Adventures in (Seemingly) Obscure Telecom Law!

With the country atwitter about tax cuts, there are dozens of important issues that are firmly placed on the backburner of Washington’s agenda.  As a result, many important issues are getting short shrift in the current debate.  Here’s one I bet you’ve never heard of: retransmission consent.  Here’s the Cliff’s Notes version: broadcasters (think ABC, for example) are charging ever-higher amounts to cable companies/other television service providers (think Comcast or DirecTV) to carry their content to consumers, leading to higher costs or blacked-out content.  So, what’s the limited-government, free-market response to this?  As with everything in Washington, it’s complicated…

When a broadcaster creates content (say, a television show like American Idol), they then negotiate with cable and satellite television providers in order to allow them to carry the content to your TV screen  (i.e. Comcast paying the Philadelphia Fox affiliate for the right to carry American Idol and the other content they create).  With increasing frequency, broadcasters are demanding huge fees in order to allow their content to be shown on certain systems.  That can lead to higher costs for consumers or, in the worst case scenario, black outs of programming if they cannot come to agreement.  The most famous recent example is when 3 million New Yorkers were unable to watch the beginning of the Oscars because the local ABC affiliate and Cablevision couldn’t agree on fees to retransmit the program.

So, what’s the problem, you say?  Why should anyone care about negotiations between two private businesses?  After all, if the providers aren’t willing to pony up to broadcasters in order to secure retransmission rights for their content, then so be it.  Well, as with everything else in Washington, it’s a bit more complicated than that.

For example, broadcasters are allowed to choose a “must carry” designation, which forces television providers to carry their content and are also able to dictate on what specific channel their programming appears.  Also, providers are limited to negotiating with one local affiliate, meaning that RCN Cable in the Washington, DC metro area may only negotiate with, say, CBS’ affiliate in Washington, DC.  If they can’t come to an agreement with the DC affiliate, they’re not allowed to go to a Baltimore affiliate and try to purchase the content from them at a potentially lower cost.

This can all be traced back to 1992 when the retransmission consent rules were last rewritten. The marketplace looked very different back then, as most consumers had only one choice for cable television service.  Congress structured the rules in favor of broadcasters because they were viewed to have less negotiating power in the face of monopoly cable providers of the early 1990s.

Nowadays, people can often choose between three or four providers, from cable to satellite to new fiber optic networks.  That means that broadcasters have much more negotiating power than they once did, which is reflected in the prices they’re charging for their content.

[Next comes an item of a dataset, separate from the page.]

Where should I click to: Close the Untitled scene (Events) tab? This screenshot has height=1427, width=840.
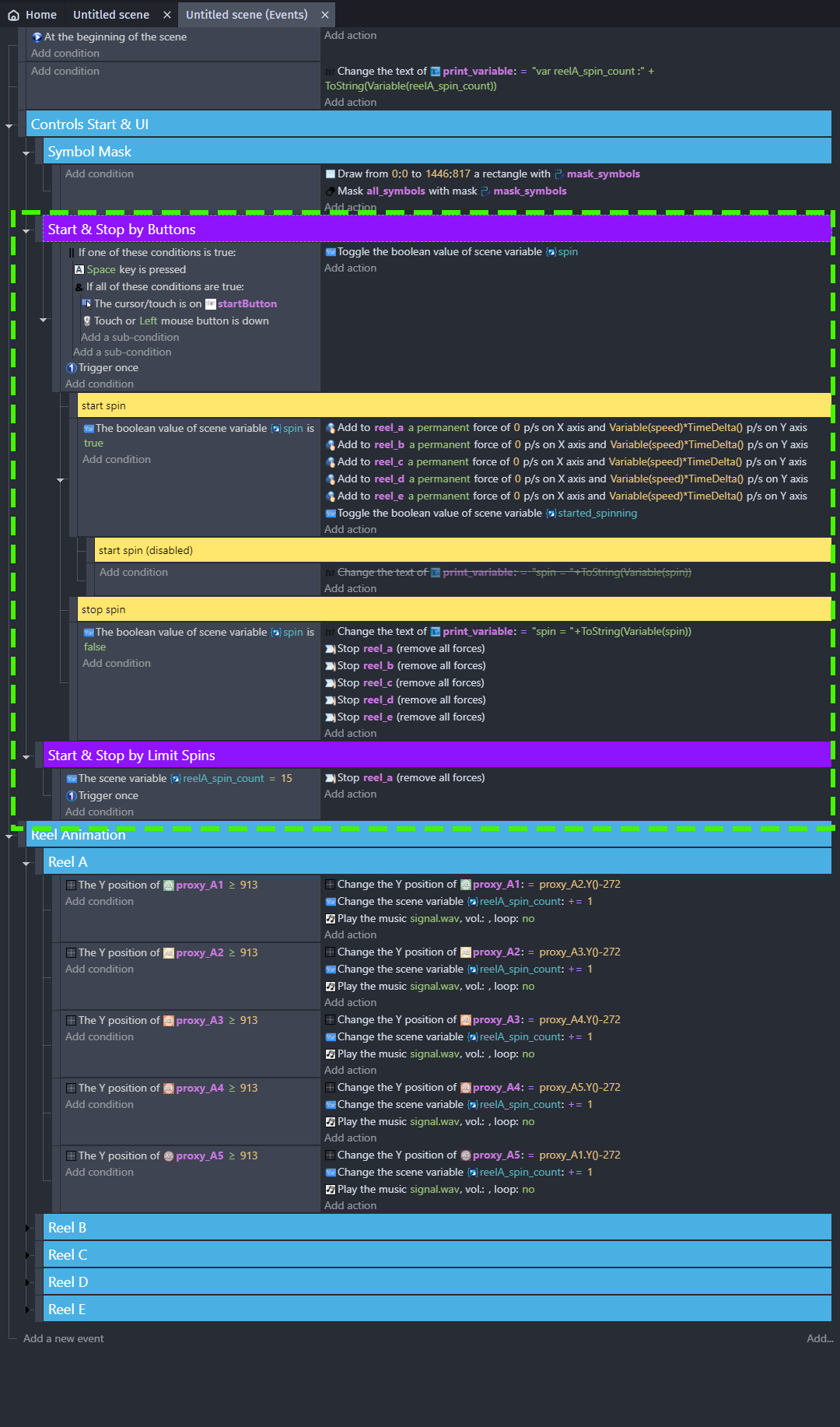(325, 15)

The cable companies and other providers have put together what they call the American Television Alliance, a group which is dedicated to reforming retransmission consent laws.  Some of their recommendations are common sense, but they’re also reflective of the core problem that we face here: too much government involvement in the first place, given how vibrant and competitive this market is.  That’s why the ideal answer is not to simply rebalance the scale so that government grants equal benefits to broadcasters and providers.  The best answer is to overhaul our telecom law in a way that reflects the realities of the modern, competitive marketplace.

This applies to far more than just retransmission consent, of course.  A comprehensive free-market overhaul would allow us to get government bureaucrats out of the way on a number of other issues, like network neutrality, where there are attempts to force regulation of the internet under outdated and burdensome Depression-era monopoly telephone provider laws.  There are also lingering issues Universal Service Fund abuse, e-911 taxes on wireless service, and ongoing battles regarding spectrum allocation that could and should be dealt with in a much more intelligent and modern fashion.

The way that Congress works, this stuff never gets dealt with until a crisis has arrived, but we can all hope that won’t be the case this time around.  Otherwise, you may only see the evidence when the Super Bowl gets blacked out because your affiliate and cable company couldn’t come to an agreement.  Then, you'll inevitably get a bunch of angry consumers yelling "There oughta be a law!"